Leur solidité dans la vie de la communauté les porte en tout et pour tout. Avec la charité vécue à chaque instant, tout est réconfort du fait de la grâce de la rencontre qui  illumine et qui simplifie tout. Dans son livre intitulé: «J’ai trouvé Dieu», la Mystique française, Elisabeth de la Trinité, Carmélite, explicite tout en peu de phra-ses: «Laisse-toi aimer plus que ceux-ci! C’est-à-dire sans craindre qu’aucun obstacle n’y soit obstacle… Laisse-toi aimer plus que ceux-ci, c’est ta vocation, c’est en y étant fidèle que tu me rendras heureux, car tu magnifieras la puissance de mon amour. Cet amour saura refaire ce que tu aurais défait… Laissez-vous aimer par Dieu plus que les autres, cela explique tout et empêche l’âme de s’étonner…».

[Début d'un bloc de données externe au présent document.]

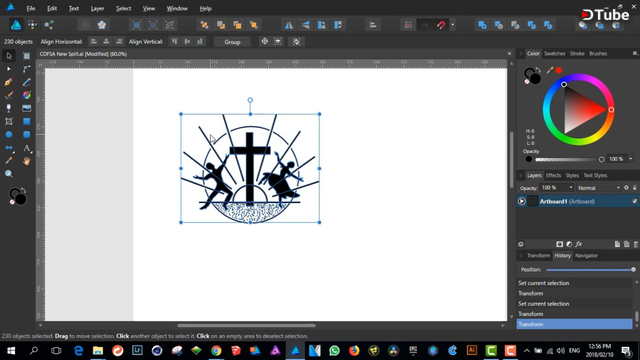
Task: Click the Group button
Action: coord(232,42)
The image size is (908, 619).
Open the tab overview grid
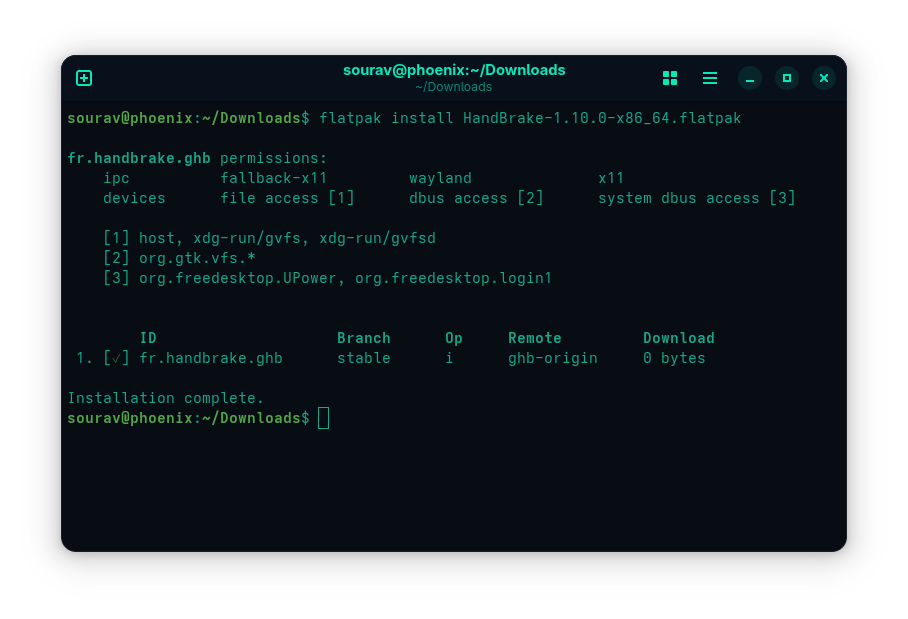pos(669,77)
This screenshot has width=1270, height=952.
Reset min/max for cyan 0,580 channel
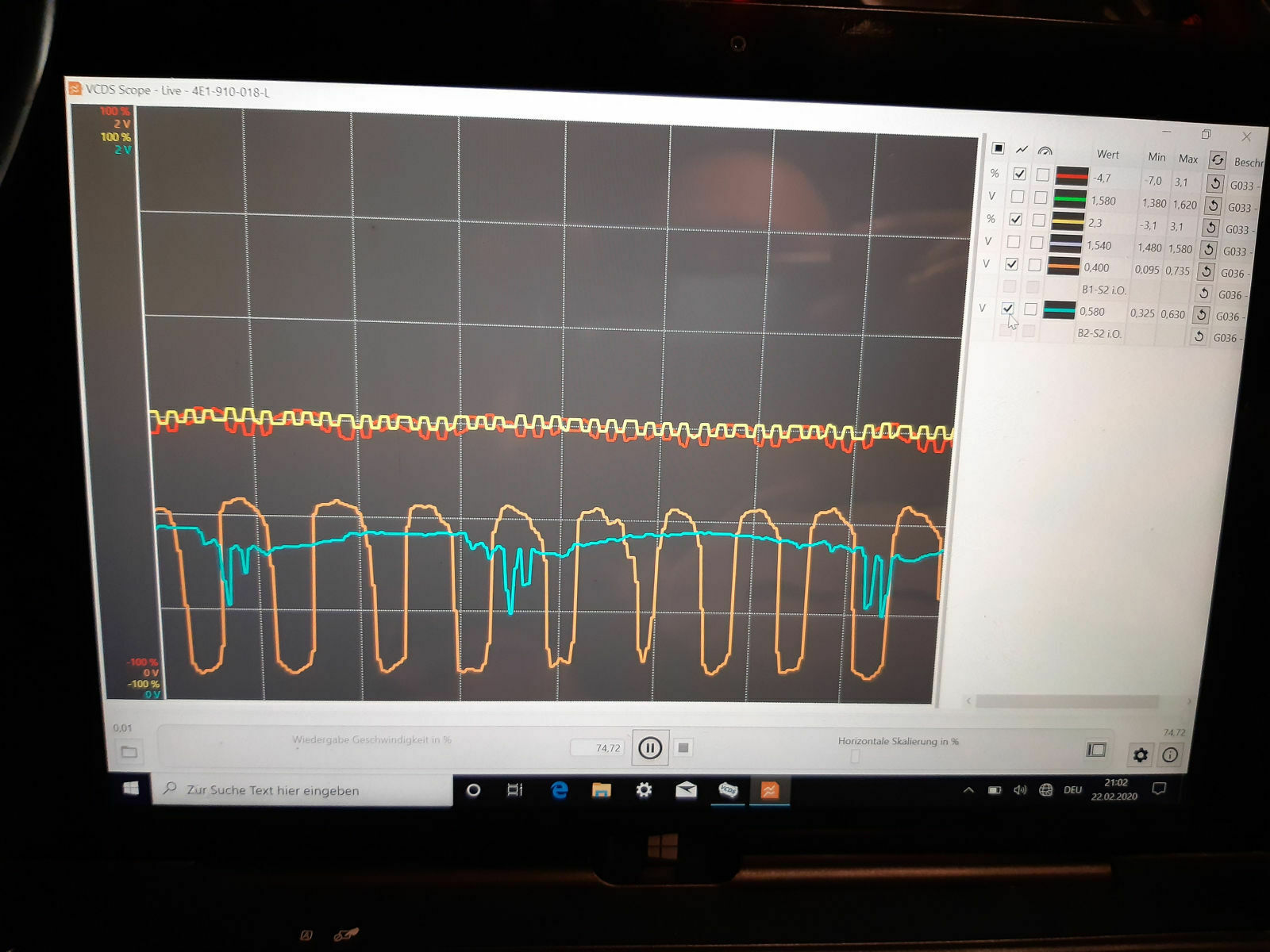click(1202, 315)
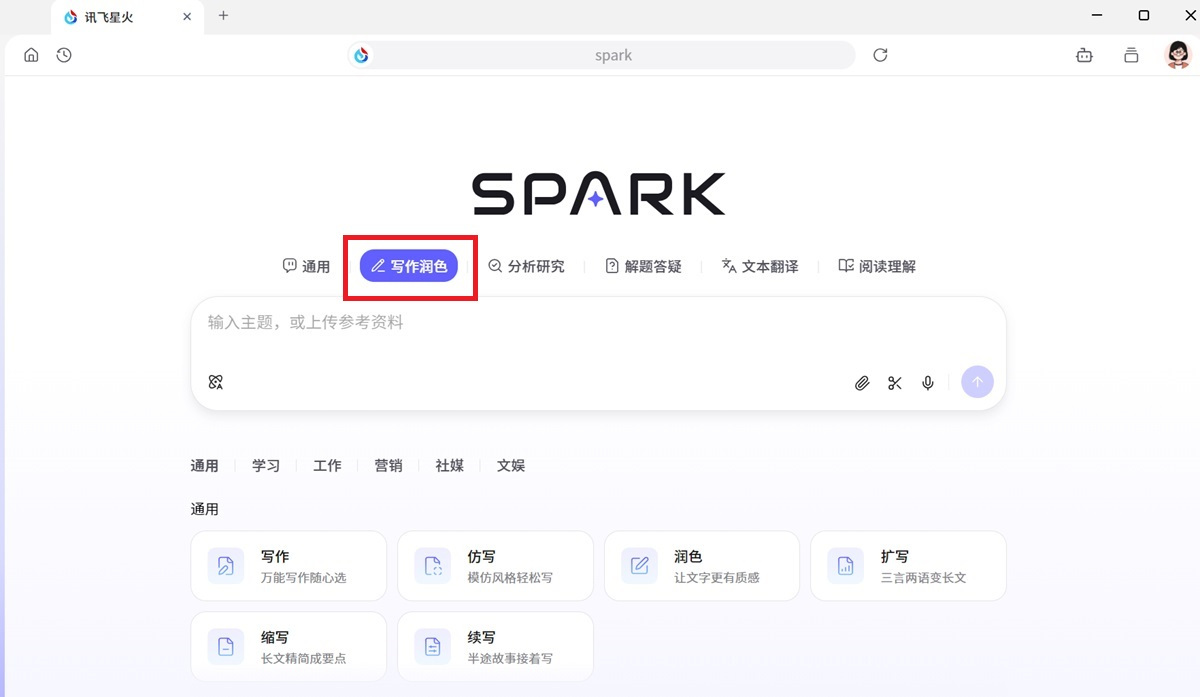The height and width of the screenshot is (697, 1200).
Task: Open the image recognition icon in input box
Action: (215, 382)
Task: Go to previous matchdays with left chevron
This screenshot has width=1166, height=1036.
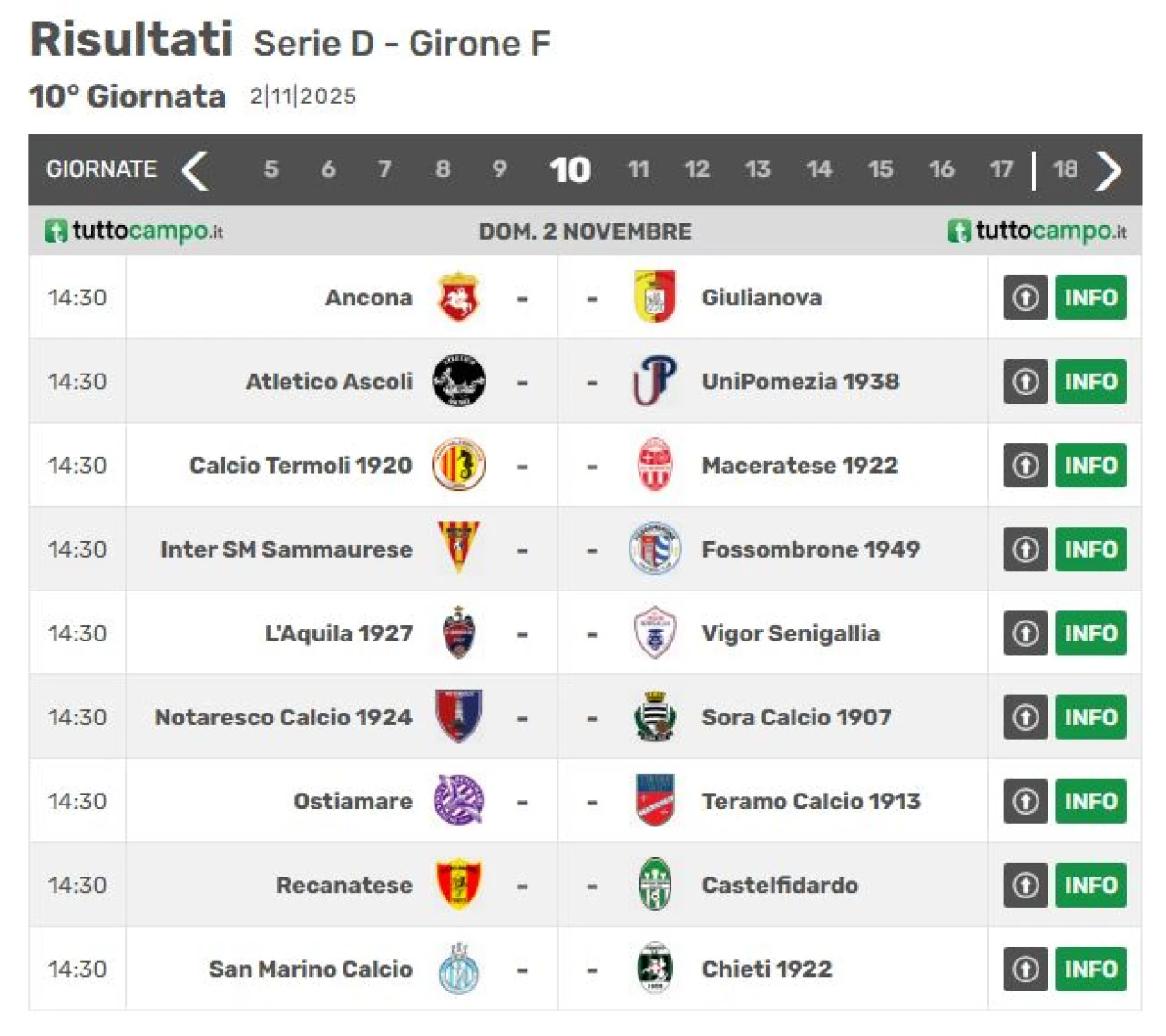Action: (x=195, y=170)
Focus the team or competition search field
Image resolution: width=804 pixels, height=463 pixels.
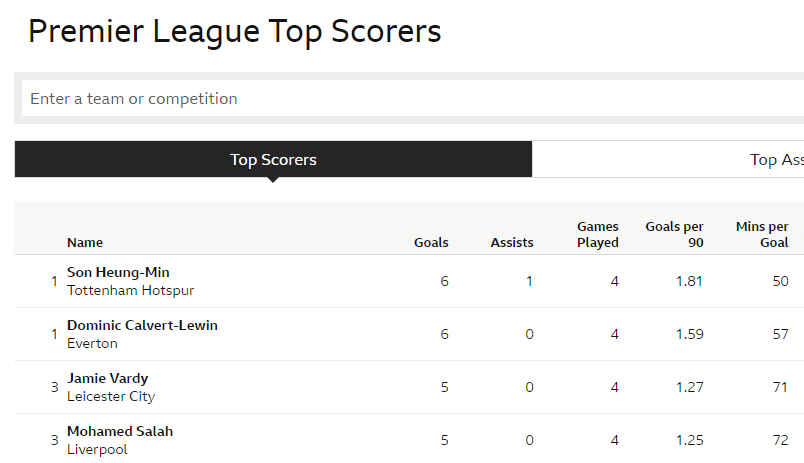tap(413, 98)
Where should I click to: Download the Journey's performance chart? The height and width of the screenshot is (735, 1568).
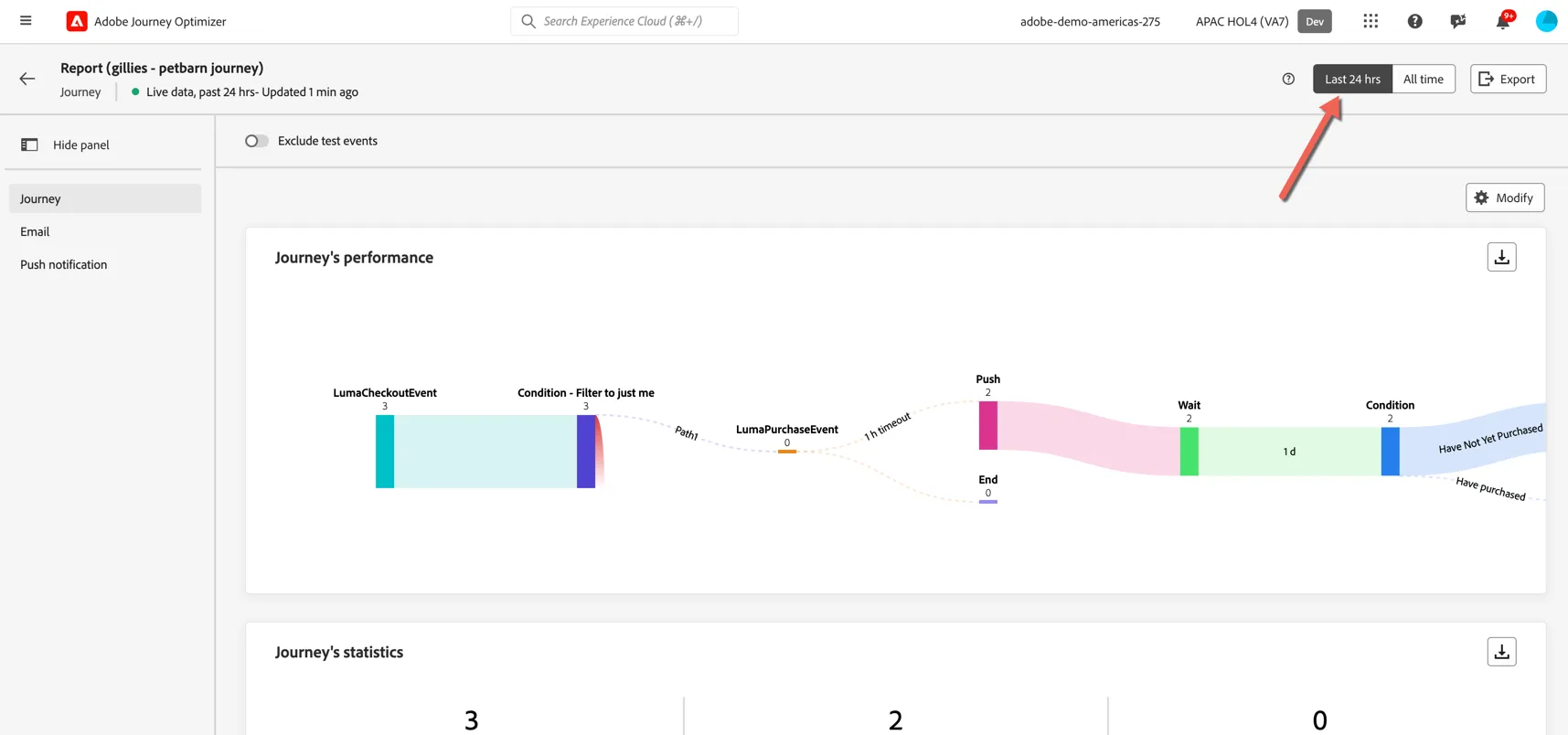click(1501, 258)
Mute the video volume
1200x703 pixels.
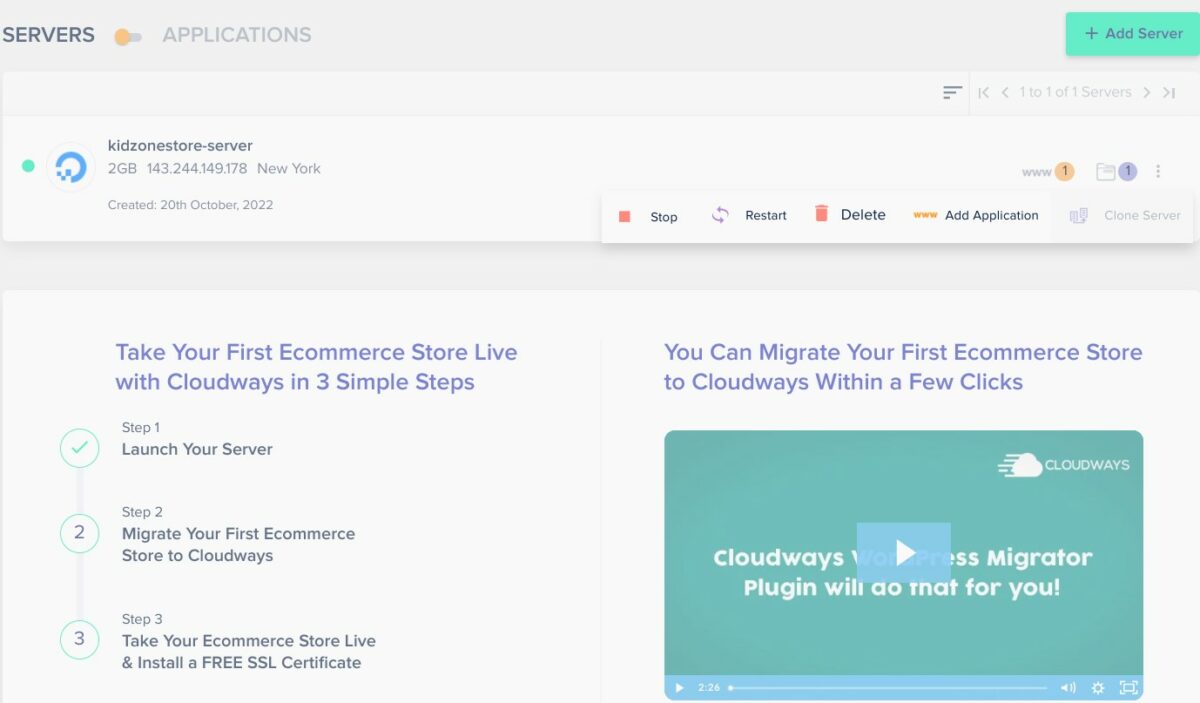[x=1068, y=688]
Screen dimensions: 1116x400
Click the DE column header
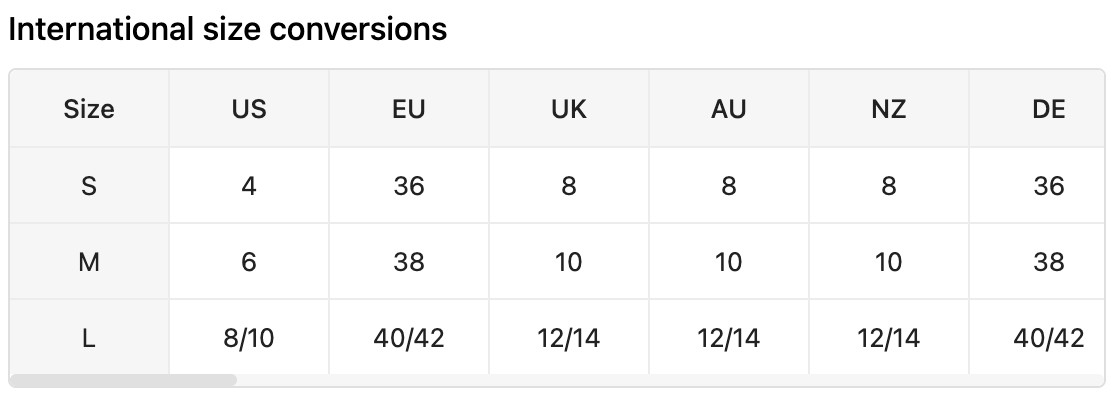(1048, 109)
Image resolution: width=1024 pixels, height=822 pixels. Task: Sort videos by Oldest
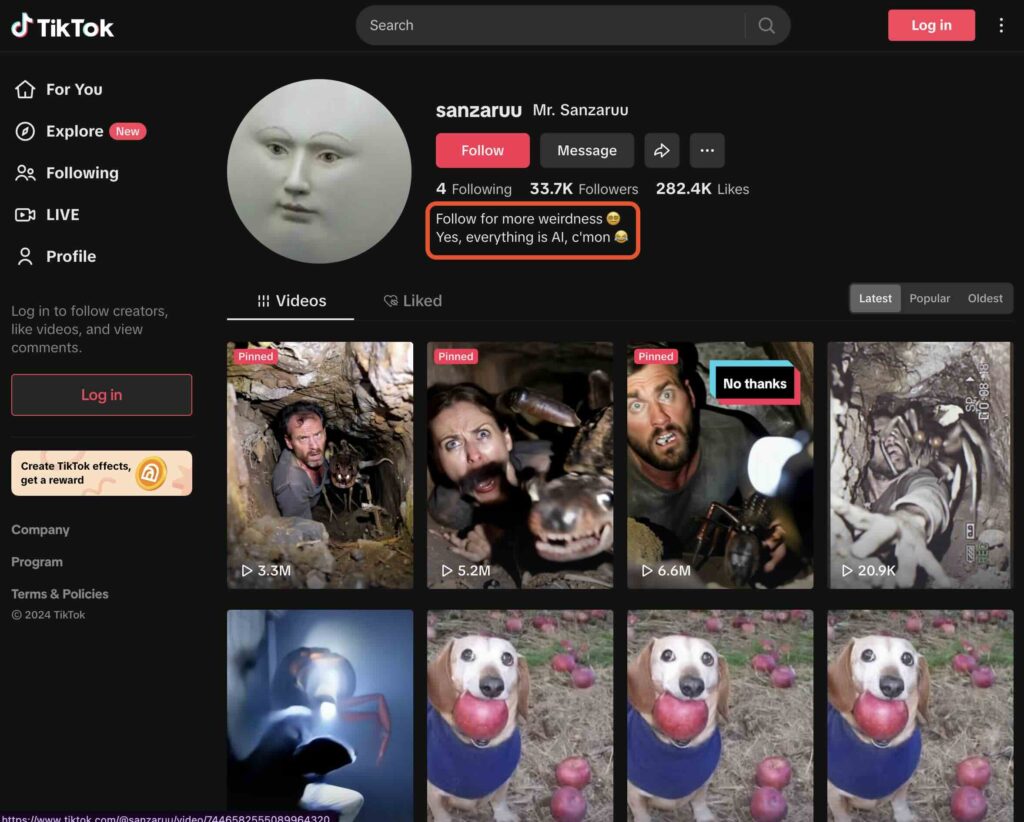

Dans la fidélité de ce don total de soi, nous nous rappelons qu’il y a bientôt 35 ans, le 20 juillet 1980, les deux premières Carmélites africaines, Sr Françoise et Sr Pauline promettaient définitivement, par leurs vœux évangéliques, de continuer en expérience et sagesse, le flambeau de la vie du Carmel au Congo. Pour porter en avant cette lumière, Sr Marie-Agnès fit la sienne (la profession solennelle),  le 30 janvier 2000. La grâce a continué d’abonder avec Sr Marie-Joseph qui se donnera totalement et pour toujours, dans les règles du Carmel,  le 24 avril 2010. La promesse de Jésus est réelle dans sa charte du bonheur avec les Béatitudes et les paroles de Sainte-Thérèse de l’enfant Jésus continuent à nous stimuler et à nous faire aimer l’Eglise, Corps du Christ: «Dans le cœur de l’Eglise, ma mère, je serai l’Amour» Et elle ajoute encore: «La charité me donna la clé de ma vocation, je compris que l’Eglise avait un cœur et que ce cœur était brulant d’amour. Je compris que l’Amour seul faisait agir les membres de l’Eglise… Je compris que l’Amour était tout… J’ai trouvé ma place dans l’Eglise…». Oui, cette place dont parle la petite Thérèse, Sr Marie-Chantal l’a trouvée quand elle est entrée dans la vie du ciel, le jour de Pâques, à 15h, le 20 avril 2014. Elle est enterrée au Carmel même où elle repose dans la paix de celui en qui elle avait mis toute son espérance et sa foi.
Au cours de cette année dédiée aux personnes consacrées, prenons le temps de découvrir les sœurs carmélites de Brazzaville, prier avec elles et voir combien leur présence est une action de grâces pour tous les croyants, l’Eglise universelle et l’Eglise-Famille de Dieu, au Congo. Deo Gràtias!